Antler Gold Inc. has renegotiated terms of the agreement entered into in December 2019 (the “Original Agreement”) to acquire a 75% interest in a private company, the sole asset of which is exclusive exploration license 5455 (“EPL 5455”) in Namibia (the “Transaction”).
EPL 5455 measures 32.7 square kilometers and is located west of the town Usakos in the Erongo region of central Namibia.

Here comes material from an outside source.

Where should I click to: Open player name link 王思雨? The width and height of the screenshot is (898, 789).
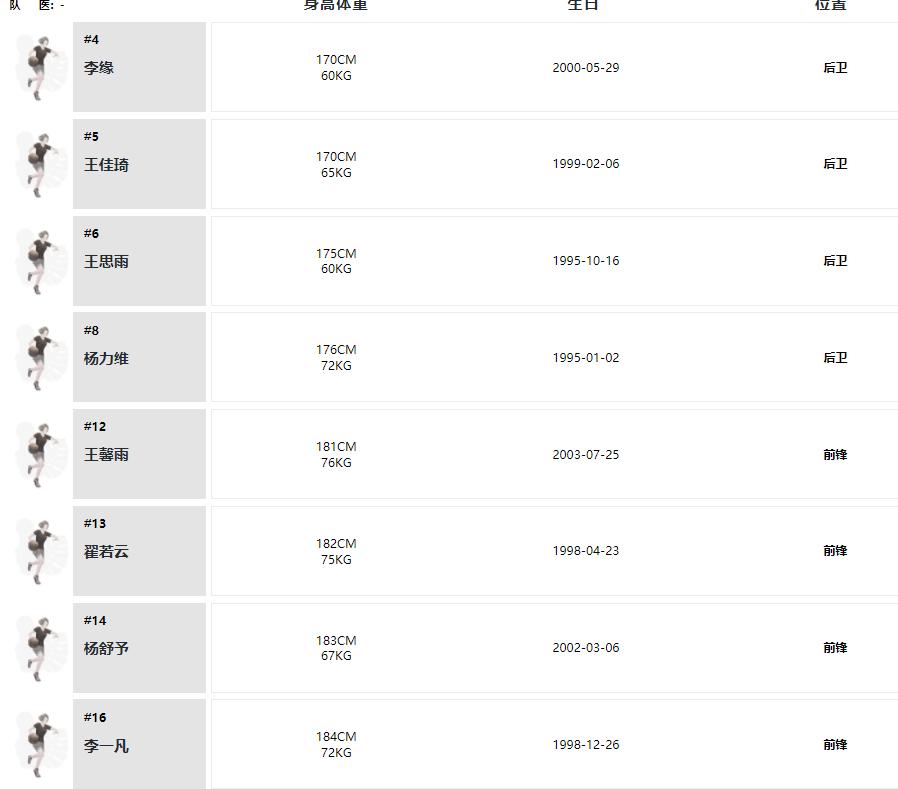106,262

To date, in accordance with the terms of the Original Agreement, Antler made three cash payments in the total amount of C$100,000 and incurred the required exploration expenditures in the aggregate amount of C$200,000.

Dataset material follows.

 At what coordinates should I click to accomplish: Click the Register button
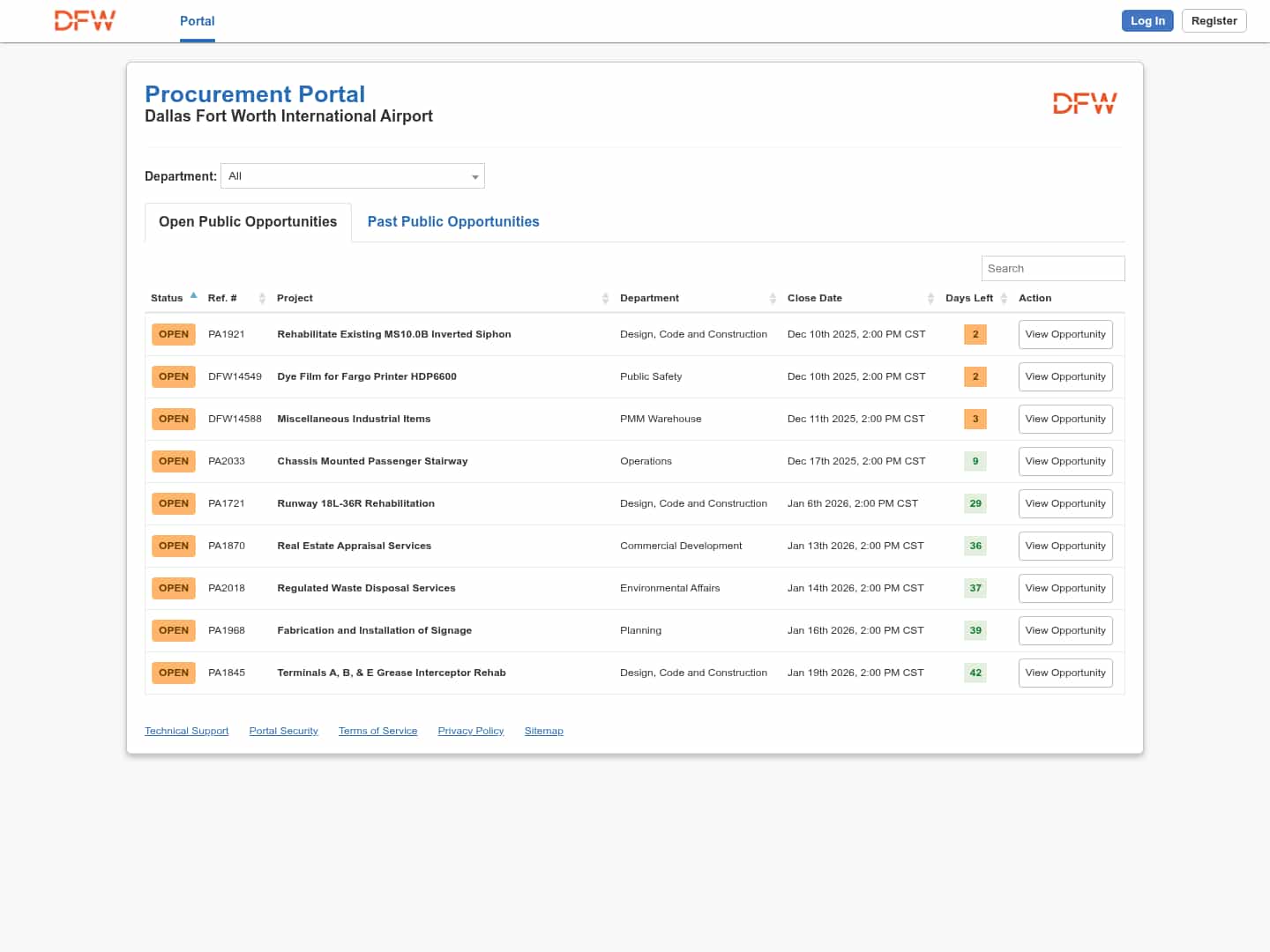tap(1214, 21)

Under the terms of the Original Agreement, Antler was required to make a further cash payment of C$75,000 on December 18, 2021 (the “Final Cash Payment”) and to issue C$25,000 worth of common shares of Antler (“Antler Shares”) based on the 10-day volume weighted average price per common share immediately prior to December 18, 2021 in order to complete the acquisition.
Under the new terms of the Transaction, instead of the Final Cash Payment and the issuance of Antler Shares, Antler must make a cash payment of C$40,000 on or before January 31, 2022 (which has been paid) and a second cash payment of C$42,000 on or before January 31, 2023 to acquire its 75% interest.
Once Antler has acquired the 75% interest in the private company, it has the right to purchase the remaining 25% minority interest at the fair market value determined by a professional business valuator selected by Antler.
If Antler does not exercise its right to purchase the minority interest, all shareholders will contribute on a pro-rata basis to fund the company’s activities, including exploration expenditures. Should the minority shareholders be diluted below 10%, then their interest will automatically convert to a free carried 5% interest in EPL 5455 which Antler can purchase at a price to be determined by a professional selected by Antler using international best practices for evaluating mining assets.